[Start of Attachment]

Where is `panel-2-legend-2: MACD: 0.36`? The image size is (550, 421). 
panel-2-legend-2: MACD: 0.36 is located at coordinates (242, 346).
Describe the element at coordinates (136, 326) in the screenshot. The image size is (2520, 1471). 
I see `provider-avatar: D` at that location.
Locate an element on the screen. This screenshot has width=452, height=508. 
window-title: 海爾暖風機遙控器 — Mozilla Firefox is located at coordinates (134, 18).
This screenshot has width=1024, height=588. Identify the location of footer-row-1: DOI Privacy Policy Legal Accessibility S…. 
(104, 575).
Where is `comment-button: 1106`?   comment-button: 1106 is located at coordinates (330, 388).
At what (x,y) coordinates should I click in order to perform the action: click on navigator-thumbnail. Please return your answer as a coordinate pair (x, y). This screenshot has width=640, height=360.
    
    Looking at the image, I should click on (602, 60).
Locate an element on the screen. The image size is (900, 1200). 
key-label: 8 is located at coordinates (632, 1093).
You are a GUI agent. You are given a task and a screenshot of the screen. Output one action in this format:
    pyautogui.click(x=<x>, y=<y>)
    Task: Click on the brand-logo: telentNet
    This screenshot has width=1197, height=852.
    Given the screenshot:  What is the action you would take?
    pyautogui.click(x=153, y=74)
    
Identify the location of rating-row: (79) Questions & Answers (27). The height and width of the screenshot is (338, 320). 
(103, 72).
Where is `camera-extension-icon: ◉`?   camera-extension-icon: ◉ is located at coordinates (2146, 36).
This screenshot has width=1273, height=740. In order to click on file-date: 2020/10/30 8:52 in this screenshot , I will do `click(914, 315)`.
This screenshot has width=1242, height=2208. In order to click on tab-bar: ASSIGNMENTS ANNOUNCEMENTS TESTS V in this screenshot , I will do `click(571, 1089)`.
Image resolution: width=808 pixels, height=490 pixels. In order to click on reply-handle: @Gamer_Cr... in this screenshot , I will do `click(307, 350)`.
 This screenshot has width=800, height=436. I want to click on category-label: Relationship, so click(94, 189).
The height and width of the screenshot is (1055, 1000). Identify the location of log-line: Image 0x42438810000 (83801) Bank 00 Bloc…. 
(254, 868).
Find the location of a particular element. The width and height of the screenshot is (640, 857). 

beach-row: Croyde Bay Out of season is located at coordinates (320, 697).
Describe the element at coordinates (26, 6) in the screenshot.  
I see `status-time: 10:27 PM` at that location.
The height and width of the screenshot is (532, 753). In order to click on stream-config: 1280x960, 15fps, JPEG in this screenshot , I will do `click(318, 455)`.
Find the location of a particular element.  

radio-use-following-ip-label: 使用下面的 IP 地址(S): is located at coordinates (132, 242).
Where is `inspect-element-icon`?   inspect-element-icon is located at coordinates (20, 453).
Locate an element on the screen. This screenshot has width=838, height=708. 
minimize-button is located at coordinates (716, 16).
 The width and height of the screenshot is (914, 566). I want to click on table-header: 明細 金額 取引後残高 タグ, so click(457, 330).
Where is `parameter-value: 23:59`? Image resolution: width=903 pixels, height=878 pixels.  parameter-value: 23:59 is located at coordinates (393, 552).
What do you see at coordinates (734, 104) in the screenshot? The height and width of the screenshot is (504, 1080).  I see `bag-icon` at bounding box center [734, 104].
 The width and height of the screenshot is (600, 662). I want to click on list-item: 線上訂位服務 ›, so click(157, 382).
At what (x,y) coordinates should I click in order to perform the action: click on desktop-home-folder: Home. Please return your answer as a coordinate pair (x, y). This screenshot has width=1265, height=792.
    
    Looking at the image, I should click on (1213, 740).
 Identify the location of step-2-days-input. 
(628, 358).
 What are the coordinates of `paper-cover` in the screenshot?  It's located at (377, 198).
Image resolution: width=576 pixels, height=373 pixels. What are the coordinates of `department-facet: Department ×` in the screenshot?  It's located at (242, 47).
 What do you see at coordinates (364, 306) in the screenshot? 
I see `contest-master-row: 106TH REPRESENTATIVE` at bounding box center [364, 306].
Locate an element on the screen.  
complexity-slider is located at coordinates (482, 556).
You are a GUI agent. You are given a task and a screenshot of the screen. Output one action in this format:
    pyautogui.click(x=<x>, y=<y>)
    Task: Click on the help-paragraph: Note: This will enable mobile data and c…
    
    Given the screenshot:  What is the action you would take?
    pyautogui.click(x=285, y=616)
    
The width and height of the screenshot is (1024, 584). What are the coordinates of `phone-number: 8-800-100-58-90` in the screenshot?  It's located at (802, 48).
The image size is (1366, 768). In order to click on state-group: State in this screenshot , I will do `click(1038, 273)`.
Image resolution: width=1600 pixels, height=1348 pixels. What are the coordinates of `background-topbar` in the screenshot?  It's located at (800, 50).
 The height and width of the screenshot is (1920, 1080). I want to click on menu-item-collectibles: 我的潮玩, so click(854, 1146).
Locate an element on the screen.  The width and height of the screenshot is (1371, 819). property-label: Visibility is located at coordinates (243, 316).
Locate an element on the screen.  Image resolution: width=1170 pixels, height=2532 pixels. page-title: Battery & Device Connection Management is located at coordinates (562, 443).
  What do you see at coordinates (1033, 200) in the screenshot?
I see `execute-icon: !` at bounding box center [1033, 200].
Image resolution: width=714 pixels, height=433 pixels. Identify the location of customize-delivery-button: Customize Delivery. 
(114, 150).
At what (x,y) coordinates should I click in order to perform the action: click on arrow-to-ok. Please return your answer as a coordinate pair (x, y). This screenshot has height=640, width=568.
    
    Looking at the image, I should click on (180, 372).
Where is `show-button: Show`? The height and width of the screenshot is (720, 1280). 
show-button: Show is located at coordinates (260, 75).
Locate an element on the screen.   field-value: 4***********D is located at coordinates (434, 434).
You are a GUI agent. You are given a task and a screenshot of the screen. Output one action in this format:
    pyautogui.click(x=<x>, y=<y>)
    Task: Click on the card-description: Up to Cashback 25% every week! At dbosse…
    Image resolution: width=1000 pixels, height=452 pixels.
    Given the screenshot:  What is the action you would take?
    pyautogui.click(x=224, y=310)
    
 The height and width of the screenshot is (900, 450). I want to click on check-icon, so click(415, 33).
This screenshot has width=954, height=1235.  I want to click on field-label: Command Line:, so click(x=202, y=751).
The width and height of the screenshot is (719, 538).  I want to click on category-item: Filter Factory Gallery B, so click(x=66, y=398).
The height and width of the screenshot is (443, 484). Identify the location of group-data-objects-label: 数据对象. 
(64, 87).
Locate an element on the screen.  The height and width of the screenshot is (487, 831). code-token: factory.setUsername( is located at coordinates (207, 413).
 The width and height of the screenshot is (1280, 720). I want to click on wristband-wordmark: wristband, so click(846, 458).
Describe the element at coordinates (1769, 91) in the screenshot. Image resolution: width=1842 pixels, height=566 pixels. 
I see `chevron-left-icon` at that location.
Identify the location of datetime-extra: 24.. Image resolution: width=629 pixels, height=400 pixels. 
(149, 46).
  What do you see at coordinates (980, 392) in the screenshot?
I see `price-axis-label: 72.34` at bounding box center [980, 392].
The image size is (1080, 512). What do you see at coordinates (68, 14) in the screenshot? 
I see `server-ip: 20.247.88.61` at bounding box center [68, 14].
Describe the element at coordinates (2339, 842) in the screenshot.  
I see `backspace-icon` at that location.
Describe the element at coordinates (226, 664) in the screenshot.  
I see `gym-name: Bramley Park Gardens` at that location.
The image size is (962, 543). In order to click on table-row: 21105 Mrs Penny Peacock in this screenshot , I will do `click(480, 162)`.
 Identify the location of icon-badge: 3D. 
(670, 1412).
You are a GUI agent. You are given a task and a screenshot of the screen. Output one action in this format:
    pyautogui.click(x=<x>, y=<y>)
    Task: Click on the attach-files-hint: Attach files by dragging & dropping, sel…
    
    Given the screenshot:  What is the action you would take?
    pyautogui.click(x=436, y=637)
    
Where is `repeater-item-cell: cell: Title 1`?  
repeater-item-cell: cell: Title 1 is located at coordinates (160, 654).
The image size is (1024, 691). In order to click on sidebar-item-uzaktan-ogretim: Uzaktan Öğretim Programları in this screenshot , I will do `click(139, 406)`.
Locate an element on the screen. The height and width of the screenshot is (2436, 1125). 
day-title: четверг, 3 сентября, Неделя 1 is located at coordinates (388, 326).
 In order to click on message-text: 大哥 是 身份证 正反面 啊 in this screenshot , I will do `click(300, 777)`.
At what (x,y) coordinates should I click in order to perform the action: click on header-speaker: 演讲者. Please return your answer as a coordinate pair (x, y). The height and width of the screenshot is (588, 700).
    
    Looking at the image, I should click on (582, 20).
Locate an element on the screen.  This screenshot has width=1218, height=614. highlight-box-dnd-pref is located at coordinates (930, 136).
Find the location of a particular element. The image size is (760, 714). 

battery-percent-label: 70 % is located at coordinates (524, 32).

[End of Attachment]

**EXERCISE:** Reproduce the material from the line with "The image size is (962, 543)." up to and including the line with "(670, 1412).", switching "icon-badge" to "status-badge" and leaving everything else the same.

**EXERCISE RESPONSE:**
The image size is (962, 543). In order to click on table-row: 21105 Mrs Penny Peacock in this screenshot , I will do `click(480, 162)`.
 Identify the location of status-badge: 3D. 
(670, 1412).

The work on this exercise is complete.